Your objective
Copy out the lines of the records below, and only those lines, from the one with "Expiry Date row" through the one with "is (600, 411).", exactly as they appear.

Provided records
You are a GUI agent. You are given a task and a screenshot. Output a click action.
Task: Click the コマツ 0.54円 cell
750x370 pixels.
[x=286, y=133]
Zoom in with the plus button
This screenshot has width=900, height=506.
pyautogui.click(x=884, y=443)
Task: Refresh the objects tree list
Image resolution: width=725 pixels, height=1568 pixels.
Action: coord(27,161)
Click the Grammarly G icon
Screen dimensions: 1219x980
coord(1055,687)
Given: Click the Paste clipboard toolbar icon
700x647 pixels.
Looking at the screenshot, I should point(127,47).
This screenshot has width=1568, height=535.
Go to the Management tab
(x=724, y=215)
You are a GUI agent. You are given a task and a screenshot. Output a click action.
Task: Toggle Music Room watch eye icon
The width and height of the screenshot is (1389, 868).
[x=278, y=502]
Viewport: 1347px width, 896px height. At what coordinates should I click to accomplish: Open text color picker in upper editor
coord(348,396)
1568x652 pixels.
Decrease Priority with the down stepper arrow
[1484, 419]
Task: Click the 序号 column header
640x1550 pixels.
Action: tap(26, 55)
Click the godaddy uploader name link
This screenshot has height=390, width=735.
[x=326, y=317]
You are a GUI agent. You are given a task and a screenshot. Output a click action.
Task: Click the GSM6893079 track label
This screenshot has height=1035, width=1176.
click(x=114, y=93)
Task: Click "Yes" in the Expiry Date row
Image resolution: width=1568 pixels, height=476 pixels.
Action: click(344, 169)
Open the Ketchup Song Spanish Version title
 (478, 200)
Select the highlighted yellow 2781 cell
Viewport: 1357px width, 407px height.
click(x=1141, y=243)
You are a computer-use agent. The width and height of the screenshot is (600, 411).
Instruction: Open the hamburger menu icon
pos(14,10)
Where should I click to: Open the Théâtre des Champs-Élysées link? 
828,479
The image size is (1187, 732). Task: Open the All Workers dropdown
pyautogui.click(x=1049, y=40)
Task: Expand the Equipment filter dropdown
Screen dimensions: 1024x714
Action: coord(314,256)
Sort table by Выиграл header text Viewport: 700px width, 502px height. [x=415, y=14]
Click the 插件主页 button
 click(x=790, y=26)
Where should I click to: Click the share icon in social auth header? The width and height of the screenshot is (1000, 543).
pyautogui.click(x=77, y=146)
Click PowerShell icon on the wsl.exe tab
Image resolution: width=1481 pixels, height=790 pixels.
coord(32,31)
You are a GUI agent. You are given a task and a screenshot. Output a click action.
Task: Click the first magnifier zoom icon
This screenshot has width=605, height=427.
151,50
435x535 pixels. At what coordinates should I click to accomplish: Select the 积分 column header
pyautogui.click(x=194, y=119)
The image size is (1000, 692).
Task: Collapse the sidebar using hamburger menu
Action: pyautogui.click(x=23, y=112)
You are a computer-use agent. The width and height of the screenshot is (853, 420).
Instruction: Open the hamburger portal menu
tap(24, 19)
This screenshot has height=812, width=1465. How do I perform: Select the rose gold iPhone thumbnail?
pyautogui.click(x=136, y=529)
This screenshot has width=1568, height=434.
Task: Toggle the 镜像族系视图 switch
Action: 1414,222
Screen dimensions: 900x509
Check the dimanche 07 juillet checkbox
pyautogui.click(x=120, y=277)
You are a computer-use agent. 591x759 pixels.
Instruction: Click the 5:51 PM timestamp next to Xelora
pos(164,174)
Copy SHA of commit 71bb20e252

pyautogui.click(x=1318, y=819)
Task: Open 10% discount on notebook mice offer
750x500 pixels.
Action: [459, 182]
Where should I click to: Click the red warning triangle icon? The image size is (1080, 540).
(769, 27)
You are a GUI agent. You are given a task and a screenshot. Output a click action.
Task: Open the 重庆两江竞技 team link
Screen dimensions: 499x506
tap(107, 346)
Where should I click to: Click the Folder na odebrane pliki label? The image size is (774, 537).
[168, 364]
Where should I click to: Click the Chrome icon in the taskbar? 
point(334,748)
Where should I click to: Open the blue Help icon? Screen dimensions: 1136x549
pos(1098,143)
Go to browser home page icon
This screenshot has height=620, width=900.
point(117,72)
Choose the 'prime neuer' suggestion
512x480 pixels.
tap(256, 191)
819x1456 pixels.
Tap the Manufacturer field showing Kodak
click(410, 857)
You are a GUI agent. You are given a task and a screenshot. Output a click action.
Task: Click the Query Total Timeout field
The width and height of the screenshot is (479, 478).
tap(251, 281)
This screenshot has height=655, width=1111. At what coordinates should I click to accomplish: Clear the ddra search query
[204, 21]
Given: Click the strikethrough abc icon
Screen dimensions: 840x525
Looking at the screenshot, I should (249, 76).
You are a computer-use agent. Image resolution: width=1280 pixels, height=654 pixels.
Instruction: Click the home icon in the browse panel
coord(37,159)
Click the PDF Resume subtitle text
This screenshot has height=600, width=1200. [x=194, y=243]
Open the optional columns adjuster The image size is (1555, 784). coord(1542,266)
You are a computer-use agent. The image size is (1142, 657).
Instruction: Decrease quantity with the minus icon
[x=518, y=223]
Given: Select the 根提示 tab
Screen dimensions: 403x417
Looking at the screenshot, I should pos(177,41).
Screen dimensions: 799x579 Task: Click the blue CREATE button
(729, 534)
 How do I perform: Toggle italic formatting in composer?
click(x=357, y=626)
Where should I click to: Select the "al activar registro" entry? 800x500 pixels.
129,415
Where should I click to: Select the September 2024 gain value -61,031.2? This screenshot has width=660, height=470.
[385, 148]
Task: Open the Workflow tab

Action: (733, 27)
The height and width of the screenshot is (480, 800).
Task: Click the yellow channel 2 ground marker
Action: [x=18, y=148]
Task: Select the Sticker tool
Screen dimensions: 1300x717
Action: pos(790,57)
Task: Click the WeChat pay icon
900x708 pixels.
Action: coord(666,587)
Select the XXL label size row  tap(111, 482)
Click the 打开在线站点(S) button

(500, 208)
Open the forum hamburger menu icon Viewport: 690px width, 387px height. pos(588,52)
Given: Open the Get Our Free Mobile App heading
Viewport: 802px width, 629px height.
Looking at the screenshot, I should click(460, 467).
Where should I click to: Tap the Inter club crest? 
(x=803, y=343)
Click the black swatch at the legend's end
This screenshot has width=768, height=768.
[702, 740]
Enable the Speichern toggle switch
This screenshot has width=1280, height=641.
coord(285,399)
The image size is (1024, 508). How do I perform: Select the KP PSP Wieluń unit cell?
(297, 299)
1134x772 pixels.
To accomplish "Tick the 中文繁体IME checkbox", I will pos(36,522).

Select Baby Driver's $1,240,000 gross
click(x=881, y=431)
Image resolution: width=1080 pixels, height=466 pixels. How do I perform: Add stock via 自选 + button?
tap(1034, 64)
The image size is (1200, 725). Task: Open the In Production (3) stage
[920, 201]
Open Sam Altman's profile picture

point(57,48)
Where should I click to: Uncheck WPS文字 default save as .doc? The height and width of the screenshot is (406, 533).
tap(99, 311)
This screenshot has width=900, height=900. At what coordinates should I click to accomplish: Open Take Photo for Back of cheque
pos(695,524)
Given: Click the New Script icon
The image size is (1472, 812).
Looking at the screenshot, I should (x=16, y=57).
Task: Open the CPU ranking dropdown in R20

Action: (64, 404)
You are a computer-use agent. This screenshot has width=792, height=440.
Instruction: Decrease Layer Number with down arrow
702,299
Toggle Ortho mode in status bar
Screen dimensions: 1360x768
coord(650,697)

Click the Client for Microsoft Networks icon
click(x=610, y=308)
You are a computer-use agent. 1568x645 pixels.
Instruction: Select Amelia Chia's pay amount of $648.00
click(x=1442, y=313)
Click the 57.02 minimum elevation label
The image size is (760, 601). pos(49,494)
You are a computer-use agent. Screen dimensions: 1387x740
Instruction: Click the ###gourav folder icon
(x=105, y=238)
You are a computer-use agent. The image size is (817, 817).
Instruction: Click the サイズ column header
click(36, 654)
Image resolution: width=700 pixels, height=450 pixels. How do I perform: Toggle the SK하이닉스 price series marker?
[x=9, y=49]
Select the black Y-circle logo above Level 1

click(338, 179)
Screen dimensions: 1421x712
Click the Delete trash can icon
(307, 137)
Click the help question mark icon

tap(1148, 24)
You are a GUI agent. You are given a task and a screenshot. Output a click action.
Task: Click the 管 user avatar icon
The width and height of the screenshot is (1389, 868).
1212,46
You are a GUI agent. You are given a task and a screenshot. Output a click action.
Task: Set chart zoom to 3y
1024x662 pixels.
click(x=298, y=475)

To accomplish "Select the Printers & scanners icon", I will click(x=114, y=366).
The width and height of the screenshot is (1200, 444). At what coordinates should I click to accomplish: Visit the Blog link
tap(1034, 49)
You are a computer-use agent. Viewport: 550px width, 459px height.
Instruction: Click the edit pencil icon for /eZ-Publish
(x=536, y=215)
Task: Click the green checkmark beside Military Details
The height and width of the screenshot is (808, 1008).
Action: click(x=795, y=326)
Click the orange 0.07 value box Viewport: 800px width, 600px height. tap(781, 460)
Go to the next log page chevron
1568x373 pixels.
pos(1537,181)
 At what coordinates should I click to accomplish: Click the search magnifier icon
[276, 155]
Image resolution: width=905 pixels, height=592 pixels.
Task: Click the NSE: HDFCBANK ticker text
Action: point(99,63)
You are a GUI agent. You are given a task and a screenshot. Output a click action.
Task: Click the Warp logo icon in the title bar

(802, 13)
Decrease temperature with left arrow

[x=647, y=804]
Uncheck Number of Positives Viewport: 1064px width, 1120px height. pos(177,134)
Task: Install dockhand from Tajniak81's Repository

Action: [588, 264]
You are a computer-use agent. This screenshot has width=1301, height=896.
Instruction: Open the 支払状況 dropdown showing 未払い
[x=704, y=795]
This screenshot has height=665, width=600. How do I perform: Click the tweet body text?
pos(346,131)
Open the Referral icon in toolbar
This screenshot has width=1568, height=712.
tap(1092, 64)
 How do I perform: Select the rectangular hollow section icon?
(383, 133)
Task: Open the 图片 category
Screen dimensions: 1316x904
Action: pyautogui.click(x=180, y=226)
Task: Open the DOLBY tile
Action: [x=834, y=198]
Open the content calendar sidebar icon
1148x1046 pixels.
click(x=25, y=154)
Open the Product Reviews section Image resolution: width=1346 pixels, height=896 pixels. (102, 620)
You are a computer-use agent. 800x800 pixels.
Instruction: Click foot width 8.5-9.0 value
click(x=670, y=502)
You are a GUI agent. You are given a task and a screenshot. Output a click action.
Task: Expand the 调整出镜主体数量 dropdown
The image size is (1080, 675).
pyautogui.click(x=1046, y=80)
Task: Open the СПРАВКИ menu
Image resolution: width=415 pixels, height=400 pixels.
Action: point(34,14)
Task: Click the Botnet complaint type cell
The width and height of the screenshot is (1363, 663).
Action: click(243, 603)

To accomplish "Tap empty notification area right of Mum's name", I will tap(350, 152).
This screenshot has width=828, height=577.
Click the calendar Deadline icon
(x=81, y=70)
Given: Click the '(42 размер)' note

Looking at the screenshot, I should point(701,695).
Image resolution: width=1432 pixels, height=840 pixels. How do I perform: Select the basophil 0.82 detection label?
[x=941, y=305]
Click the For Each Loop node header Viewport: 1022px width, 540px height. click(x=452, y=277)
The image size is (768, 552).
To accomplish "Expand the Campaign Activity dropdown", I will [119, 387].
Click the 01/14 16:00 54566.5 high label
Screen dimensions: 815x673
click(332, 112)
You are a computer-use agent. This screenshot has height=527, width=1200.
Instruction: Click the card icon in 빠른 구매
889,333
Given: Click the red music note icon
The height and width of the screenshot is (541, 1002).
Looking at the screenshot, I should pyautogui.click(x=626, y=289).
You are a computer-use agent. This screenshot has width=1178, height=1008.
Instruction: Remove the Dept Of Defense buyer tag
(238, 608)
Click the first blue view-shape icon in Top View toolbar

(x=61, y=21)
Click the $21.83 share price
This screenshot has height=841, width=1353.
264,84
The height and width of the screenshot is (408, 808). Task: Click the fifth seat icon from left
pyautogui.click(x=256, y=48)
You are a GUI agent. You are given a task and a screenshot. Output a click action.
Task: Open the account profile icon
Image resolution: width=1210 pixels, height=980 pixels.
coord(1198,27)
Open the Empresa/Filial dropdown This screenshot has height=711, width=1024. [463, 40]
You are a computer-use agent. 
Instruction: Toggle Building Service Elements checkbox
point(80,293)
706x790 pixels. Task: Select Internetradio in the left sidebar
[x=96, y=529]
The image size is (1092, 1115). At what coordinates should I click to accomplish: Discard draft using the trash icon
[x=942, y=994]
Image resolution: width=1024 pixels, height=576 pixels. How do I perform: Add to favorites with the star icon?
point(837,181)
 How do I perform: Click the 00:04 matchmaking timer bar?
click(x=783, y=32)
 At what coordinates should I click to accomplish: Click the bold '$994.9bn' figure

Answer area
Task: Click "Yes" in the Expiry Date row
Image resolution: width=1568 pixels, height=476 pixels.
Action: click(344, 169)
Open the Ketchup Song Spanish Version title
 (478, 200)
Select the highlighted yellow 2781 cell
Viewport: 1357px width, 407px height.
click(x=1141, y=243)
You are a computer-use agent. The width and height of the screenshot is (600, 411).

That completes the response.